Results are presented from a theoretical and experimental investigation on the compressive strength of lamina reinforced and fiber reinforced composite materials when loaded parallel to the reinforcement. An analytical model which replaces the fiber reinforced composite with a laminate containing initially curved laminae has been proposed. By applying the Timoshenko beam equations to each layer of the laminate, an interlaminar shear stress analysis which can be used to predict the behavior of the laminate under compressive loading was developed. Two modes of failure are considered in the analysis, delamination and shear instability, and nonlinear shear stress-strain behavior of the laminae is included.

Axial compression tests were performed on aluminum-wax laminates, boron-epoxy tubes and S-glass-epoxy tubes. In addition, torsion tests and combined compression and torsion tests were conducted on the fiber reinforced tubes.

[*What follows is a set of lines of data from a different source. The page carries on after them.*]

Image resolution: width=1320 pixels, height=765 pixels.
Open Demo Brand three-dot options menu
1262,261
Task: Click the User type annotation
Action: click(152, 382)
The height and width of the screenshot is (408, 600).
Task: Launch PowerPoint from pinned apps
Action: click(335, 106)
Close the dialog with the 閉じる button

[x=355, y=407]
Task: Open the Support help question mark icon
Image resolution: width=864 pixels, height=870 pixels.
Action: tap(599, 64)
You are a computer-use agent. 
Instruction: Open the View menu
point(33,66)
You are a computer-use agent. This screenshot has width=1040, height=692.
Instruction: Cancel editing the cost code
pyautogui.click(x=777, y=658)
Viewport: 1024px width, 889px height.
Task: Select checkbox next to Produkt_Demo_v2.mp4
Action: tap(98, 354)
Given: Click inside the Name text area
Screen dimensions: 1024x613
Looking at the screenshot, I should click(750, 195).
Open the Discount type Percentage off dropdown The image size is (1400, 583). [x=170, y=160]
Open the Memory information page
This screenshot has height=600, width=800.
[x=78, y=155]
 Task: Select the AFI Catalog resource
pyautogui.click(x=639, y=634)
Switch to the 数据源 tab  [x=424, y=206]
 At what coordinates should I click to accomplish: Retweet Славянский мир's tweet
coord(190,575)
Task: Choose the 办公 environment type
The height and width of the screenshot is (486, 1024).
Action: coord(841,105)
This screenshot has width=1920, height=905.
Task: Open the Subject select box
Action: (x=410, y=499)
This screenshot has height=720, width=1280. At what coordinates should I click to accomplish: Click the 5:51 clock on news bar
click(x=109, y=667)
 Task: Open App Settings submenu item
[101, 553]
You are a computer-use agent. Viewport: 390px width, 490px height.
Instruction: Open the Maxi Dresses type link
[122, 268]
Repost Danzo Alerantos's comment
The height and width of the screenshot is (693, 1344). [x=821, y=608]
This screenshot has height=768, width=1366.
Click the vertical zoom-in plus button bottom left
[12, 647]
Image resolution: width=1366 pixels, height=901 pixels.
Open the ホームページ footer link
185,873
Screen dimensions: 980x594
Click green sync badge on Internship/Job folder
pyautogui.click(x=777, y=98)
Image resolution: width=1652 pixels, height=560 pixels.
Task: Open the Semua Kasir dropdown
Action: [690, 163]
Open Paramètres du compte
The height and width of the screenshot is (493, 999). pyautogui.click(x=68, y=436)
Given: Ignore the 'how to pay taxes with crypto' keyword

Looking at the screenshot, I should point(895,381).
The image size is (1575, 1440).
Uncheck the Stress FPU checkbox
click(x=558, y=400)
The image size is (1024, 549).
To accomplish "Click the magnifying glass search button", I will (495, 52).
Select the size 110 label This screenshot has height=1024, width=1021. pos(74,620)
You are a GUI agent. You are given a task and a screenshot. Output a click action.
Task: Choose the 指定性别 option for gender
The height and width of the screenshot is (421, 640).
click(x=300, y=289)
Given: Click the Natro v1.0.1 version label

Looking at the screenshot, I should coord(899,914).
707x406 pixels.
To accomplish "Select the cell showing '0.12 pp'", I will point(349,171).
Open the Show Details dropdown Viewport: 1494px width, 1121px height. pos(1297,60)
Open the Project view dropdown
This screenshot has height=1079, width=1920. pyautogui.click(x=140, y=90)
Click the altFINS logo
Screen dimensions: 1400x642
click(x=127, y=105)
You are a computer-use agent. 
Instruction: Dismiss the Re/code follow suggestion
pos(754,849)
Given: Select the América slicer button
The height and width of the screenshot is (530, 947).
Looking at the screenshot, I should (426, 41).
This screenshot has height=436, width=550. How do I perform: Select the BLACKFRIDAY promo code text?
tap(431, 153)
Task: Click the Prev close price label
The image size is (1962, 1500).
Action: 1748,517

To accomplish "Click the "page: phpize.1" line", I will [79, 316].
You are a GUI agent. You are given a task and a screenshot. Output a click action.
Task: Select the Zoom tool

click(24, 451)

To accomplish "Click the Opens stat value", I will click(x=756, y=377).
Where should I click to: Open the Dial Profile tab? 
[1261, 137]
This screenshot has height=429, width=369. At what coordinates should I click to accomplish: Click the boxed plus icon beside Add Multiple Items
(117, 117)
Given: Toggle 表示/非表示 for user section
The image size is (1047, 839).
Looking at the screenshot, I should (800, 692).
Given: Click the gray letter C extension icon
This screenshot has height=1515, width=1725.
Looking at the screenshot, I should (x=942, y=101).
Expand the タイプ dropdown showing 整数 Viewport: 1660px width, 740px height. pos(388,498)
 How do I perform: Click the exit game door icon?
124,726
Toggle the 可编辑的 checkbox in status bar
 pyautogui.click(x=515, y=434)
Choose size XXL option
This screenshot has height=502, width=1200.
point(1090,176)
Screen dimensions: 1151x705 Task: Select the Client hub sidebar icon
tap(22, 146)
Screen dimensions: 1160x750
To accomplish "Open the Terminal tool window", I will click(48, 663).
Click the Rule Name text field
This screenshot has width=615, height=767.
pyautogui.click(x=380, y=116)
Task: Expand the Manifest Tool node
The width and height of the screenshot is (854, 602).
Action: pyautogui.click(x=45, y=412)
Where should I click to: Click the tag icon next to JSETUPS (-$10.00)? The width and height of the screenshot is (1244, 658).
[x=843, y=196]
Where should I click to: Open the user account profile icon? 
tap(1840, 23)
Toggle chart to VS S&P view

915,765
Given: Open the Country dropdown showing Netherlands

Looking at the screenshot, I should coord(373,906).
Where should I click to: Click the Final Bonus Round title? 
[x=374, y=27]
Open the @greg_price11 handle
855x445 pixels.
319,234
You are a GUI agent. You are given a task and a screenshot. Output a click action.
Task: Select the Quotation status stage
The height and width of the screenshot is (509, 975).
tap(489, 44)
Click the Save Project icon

Coordinates of fibers in a boron-epoxy laminate were measured. Experimental results indicate that the aluminum-wax laminates failed by delamination and that failure of the boron-epoxy composite in compression is most likely due to shear instabIlity. In addition it was shown that the shear modulus of boron-epoxy is a function of axial compressive stress and that the fibers in a boron-epoxy composite are not parallel but contain initial curvature.

Adequate correlation between theory and experiment was obtained for both lamina and fiber reinforced test results.